Innovation

Scientists probe how to build roads in a changing climate

Scientists and engineers in the US are researching how to make roads more resilient in the face of climate change.

They hope to combat the effects of extreme heat, intensified freeze-thaw cycles and floods, which can lead to ruts, cracks and washed out roads and bridges.

Climate scientists at the National Center for Atmospheric Research (NCAR) will collaborate with civil and environmental engineers at Carnegie Mellon University and the RAND Corporation.

They will use global and regional computer models to generate projections of future climate in ways to help infrastructure designers and planners, especially when it comes to drainage.

The three-year project, funded by the National Science Foundation, will focus on Pittsburgh and several other cities across the country that will likely be affected in different ways by future climate.

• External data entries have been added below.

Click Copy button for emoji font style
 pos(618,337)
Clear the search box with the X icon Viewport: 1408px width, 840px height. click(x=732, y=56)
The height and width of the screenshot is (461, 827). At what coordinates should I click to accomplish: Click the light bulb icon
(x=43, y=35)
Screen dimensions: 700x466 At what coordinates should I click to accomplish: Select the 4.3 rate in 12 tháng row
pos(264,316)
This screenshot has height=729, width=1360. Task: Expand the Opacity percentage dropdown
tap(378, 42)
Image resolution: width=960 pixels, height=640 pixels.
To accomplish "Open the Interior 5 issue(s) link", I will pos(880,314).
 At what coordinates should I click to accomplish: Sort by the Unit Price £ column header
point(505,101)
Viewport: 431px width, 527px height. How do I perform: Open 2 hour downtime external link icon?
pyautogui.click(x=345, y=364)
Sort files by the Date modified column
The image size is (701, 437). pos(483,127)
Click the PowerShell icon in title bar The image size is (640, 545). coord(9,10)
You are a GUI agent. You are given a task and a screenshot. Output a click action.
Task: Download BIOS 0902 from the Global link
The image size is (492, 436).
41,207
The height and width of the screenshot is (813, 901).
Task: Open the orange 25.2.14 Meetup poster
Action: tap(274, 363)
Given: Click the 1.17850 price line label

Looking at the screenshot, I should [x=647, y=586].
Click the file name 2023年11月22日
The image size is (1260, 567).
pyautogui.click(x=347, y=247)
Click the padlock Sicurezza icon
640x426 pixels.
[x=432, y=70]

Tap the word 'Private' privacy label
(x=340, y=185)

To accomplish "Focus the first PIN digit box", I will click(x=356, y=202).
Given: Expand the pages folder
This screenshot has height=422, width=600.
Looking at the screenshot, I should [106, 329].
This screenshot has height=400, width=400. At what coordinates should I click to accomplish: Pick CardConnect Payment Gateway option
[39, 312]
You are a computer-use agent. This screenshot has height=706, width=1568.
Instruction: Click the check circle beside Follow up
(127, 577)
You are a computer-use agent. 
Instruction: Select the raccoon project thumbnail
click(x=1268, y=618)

"Our overriding goal is to enable transportation agencies to maximise the lifetime performance of new infrastructure while minimizing the costs to ensure its resilience to extreme weather events," said NCAR scientist Linda Mearns, the principal investigator on the project.

One recent study by NCAR concluded that if emissions of greenhouse gases continue along current trends, record daily high temperatures will outpace record daily lows by about 15 to 1 later in the century.

Another study predicted that incidents of extreme rainfall may increase by as much as five times in parts of the country.
Research will focus on information that will be most useful to the design and construction of drainage infrastructure and other transportation systems.

"This project is a unique interdisciplinary collaboration that will advance the ways engineers and climate scientists will work together in the future," said Costa Samaras, who directs Carnegie Mellon University’s Center for Engineering and Resilience for Climate Adaptation.

"Infrastructure can last for many decades, and engineers need to design infrastructure to be resilient at the end of the infrastructure life span as well as in the beginning. Working with NCAR is critical to advancing the research needed to transform the way we design infrastructure in the United States."

Read more from NCAR here.

Image: Floods hit roads in Des Arc, Arkansas, 25 March 2008 (Jocelyn Augustino/FEMA)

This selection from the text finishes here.